While diamonds might look pretty perched atop a ring, the rocks they hail from venture to Earth’s surface in a journey that’s anything but glamorous. Millions of years ago, some of our planet’s strangest and most violent volcanic outbursts dredged from deep underground most of the diamonds mined today in the form of blue-tinged rocks called kimberlites.
Unlike the volcanoes that more commonly pop up near the thinner edges of continents, the eruptions that produced most kimberlites came through the thick, stable continental cores known as cratons. Kimberlite eruptions start near the cratonic roots, at least 75 miles underground, and race upward at tens of feet per second — a fiery fury driven by an abundance of carbon dioxide and water.

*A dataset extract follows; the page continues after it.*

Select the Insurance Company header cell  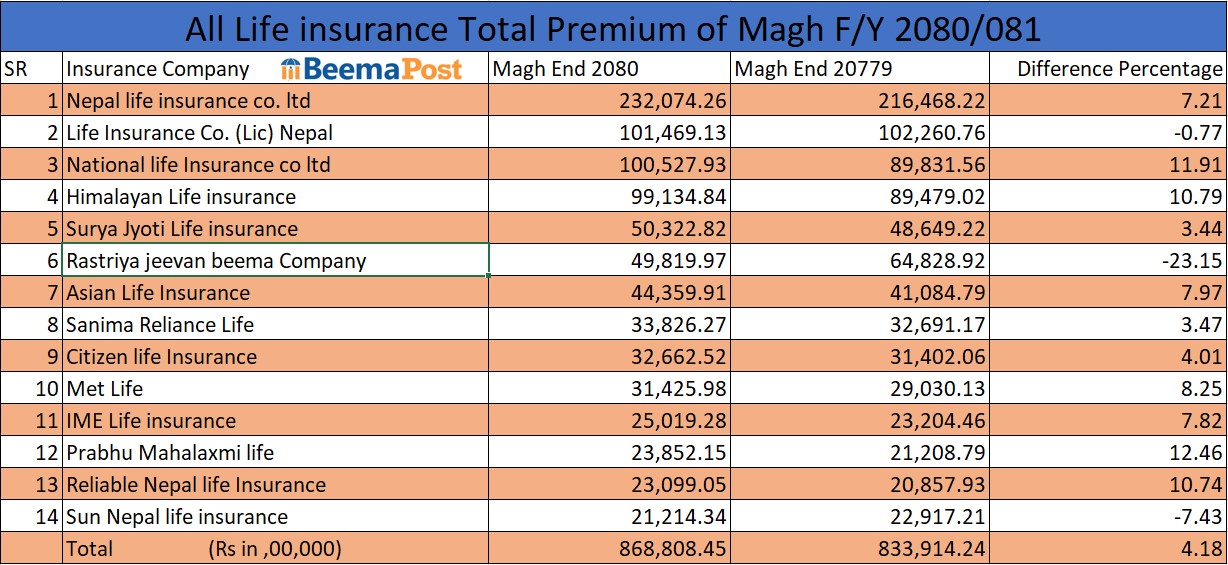tap(158, 69)
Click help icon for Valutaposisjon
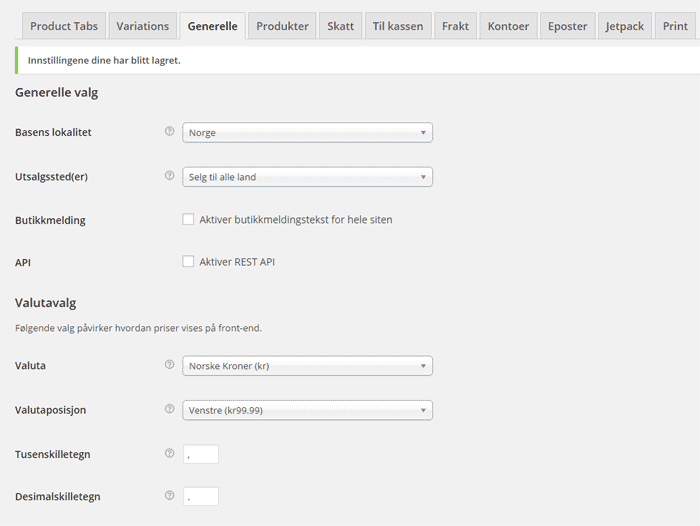The width and height of the screenshot is (700, 526). pyautogui.click(x=169, y=409)
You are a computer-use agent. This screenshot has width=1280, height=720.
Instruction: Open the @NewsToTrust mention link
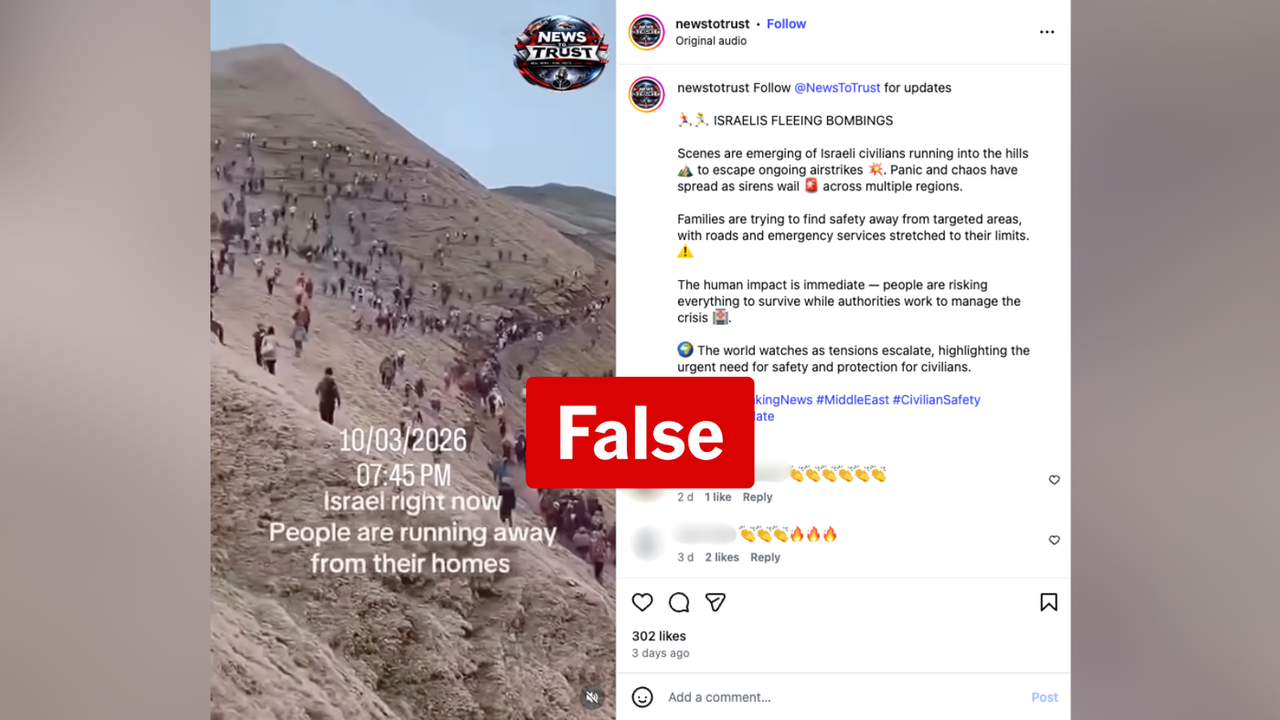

“It’s like rocket fuel,” said Thomas Gernon, a geologist at the University of Southampton in England who has long studied kimberlites. The turbulent flow punches a carrot-shaped pipe through the ground, ripping out chunks of deep subsurface rock, including some that are studded with diamonds.
But existing research still has a giant diamond-shaped hole: Why do kimberlites form?
A new study led by Dr. Gernon and published Wednesday in the journal Nature points to the ancient roots of these eruptions. He and his colleagues report that the breakup of ancient supercontinents like Pangaea and Rodinia caused deep disruptions in the flow of the mantle beneath Earth’s crust, setting off the blasts.